___ Fonte ___

22 Marzo 2022 Scritto da Michele Lupo

“La Russia di Putin” secondo Anna Politkovskaja

Nell’alternanza di angoscia, sgomento e cinismo di queste settimane la discussione pubblica dimentica con incredibile leggerezza la storia di Putin – specie quando si esercita nelle analisi geopolitiche degli specialisti (i quali spesso sembrano preferire il risiko alla vita umana). Eppure, per averla raccontata, Anna Politkovskaja ci ha lasciato la pelle. E con lei molti altri (andiamo a memoria, circa una trentina di giornalisti in trent’anni – molti di più quelli finiti in carcere o spariti nel nulla). A lei accadde il 7 ottobre 2006, quattro colpi di pistola, uno in fronte, vicino all’ascensore della sua abitazione.

Forse è il caso di rispolverarne la memoria con l’edizione tascabile de “La Russia di Putin” che Adelphi ha appena mandato in libreria (sempre con la traduzione di Claudia Zonghetti). Lei li definiva “appunti appassionati a margine della vita come la si vive oggi in Russia” – una vita in cui la corruzione e il terrore per gli oppositori politici e i cronisti erano già allora velenoso pane quotidiano. Esercito, giustizia, media in larghissima parte asserviti al potere di un uomo e di una cerchia di funzionari che presto costituirono l’apparato di una macchina dispotica e feroce di cui in troppi si accorgono solo ora.

Anna Politkovskaja, La Russia di Putin, collana gli Adelphi

Su Putin – “Il tipico čekista sovietico che ascende al trono di Russia incedendo tronfio sul tappeto rosso del Cremlino” – nel libro c’era già il necessario per capirne psicologia e ideologia – escluse le nicchie di evasione metropolitana, la cavalcata (il ritorno) del paese verso uno stato di polizia era già in atto vent’anni fa (non casualmente molte pagine portano il titolo di “storie di provincia”).

Che si trattasse dell’affaire Budanov (colonnello che picchiò, stuprò e infine uccise una ragazza cecena, Elsa Kungaeva, nemmeno 18 anni, a Grozny, e, nonostante la confessione, se la cavò grazie all’immane propaganda a suo favore e alla corruzione del sistema giudiziario) o dei reportage sull’oscena guerra in Cecenia, l’acribia della documentazione, la lucidità del racconto – e la scelta di campo, quella che persino oggi viene tacciata come una posizione “semplicistica”, non vengono mai meno (peraltro, la Cecenia è sistematicamente assente nelle ricostruzioni degli specialisti di cui sopra, che ricordano sì la Crimea o la Georgia ma sempre rovesciando la catena di cause ed effetti per avvisarci delle responsabilità altrui ossia le nostre di occidentali – un peccato originale, pare, nella parte meno invivibile del mondo).

Gli eccidi, Beslan in Ossezia,  il teatro Dubrovka di Mosca, il massacro di Grozny, omicidi di oppositori e giornalisti, le torture, la violenza sistematica all’interno stesso dell’esercito (“gli ufficiali odiano e picchiano a loro discrezione i sottufficiali”), le farse giudiziarie, l’involontaria comicità della macchina mediatica mai scalfivano la popolarità del tiranno, anzi. Forza della propaganda, in un paese che la propaganda è abituato a subirla.

___ Righe del dataset ___

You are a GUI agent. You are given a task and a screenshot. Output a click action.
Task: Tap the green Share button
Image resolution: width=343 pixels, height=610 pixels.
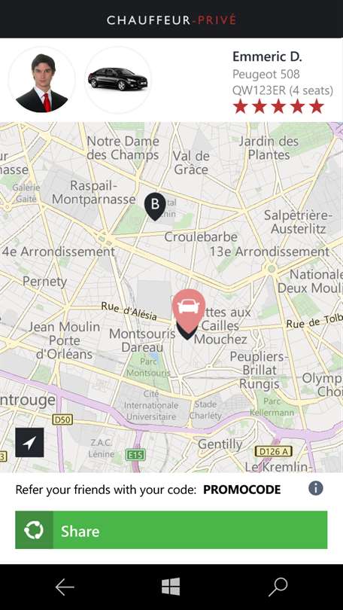coord(172,530)
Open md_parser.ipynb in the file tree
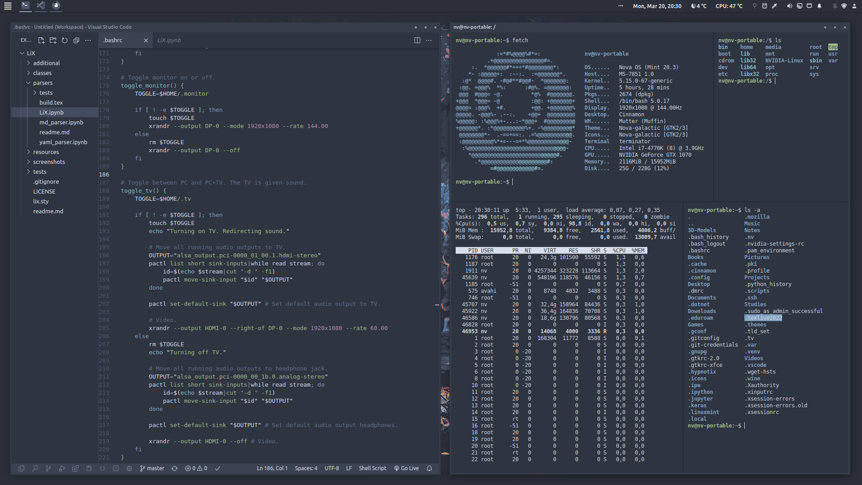862x485 pixels. 61,122
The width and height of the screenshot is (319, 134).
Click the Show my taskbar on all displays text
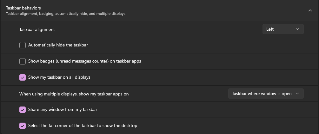click(59, 77)
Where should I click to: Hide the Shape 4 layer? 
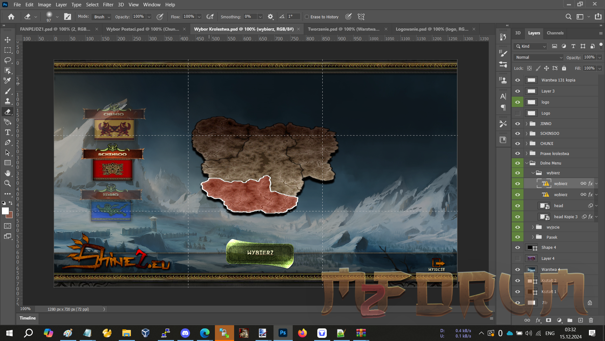coord(517,248)
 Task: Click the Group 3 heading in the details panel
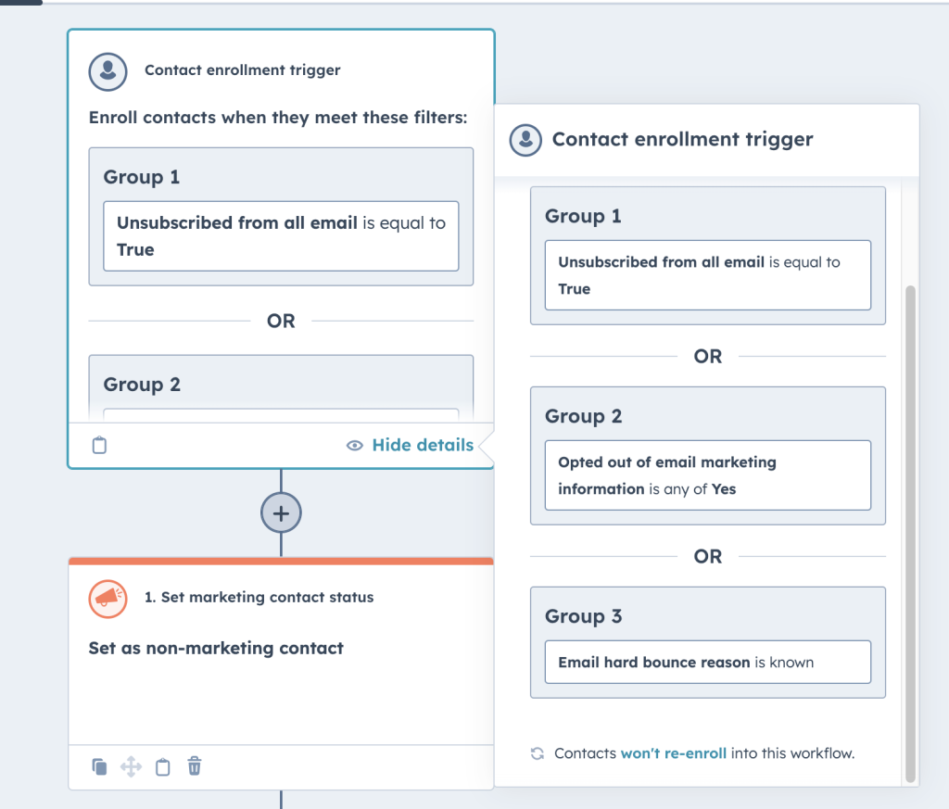click(x=584, y=617)
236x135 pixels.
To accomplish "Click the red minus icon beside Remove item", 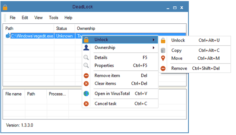I will tap(86, 76).
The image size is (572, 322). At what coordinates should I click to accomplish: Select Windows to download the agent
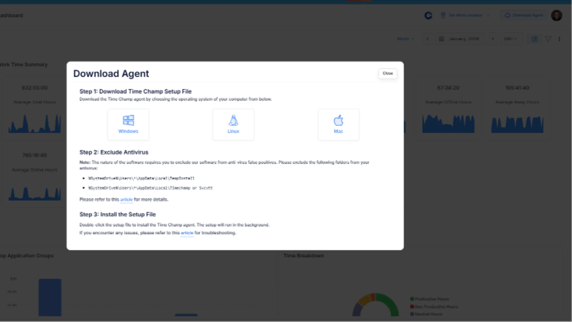(x=128, y=124)
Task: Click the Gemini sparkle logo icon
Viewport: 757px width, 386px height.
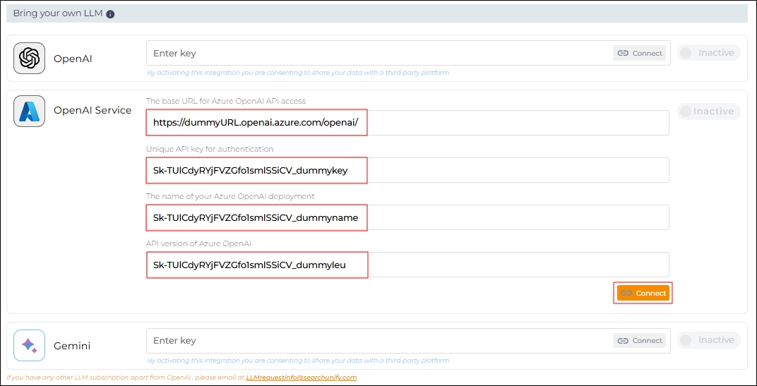Action: point(29,346)

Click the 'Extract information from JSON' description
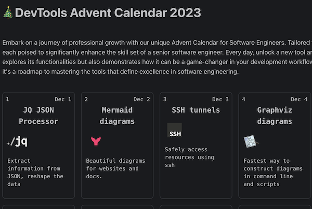[x=35, y=168]
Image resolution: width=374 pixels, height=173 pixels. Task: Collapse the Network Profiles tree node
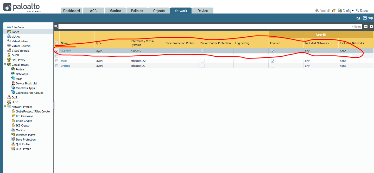pos(5,107)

___

▶ [Obiettivo dichiarato]: Copia senza modifiche, dall'articolo su Anna Politkovskaja, il passo che si apre con le parole contenenti "Nell’alternanza di angoscia, sgomento" e si chiude con "della sua abitazione.".

▶ [Risultato]:
Nell’alternanza di angoscia, sgomento e cinismo di queste settimane la discussione pubblica dimentica con incredibile leggerezza la storia di Putin – specie quando si esercita nelle analisi geopolitiche degli specialisti (i quali spesso sembrano preferire il risiko alla vita umana). Eppure, per averla raccontata, Anna Politkovskaja ci ha lasciato la pelle. E con lei molti altri (andiamo a memoria, circa una trentina di giornalisti in trent’anni – molti di più quelli finiti in carcere o spariti nel nulla). A lei accadde il 7 ottobre 2006, quattro colpi di pistola, uno in fronte, vicino all’ascensore della sua abitazione.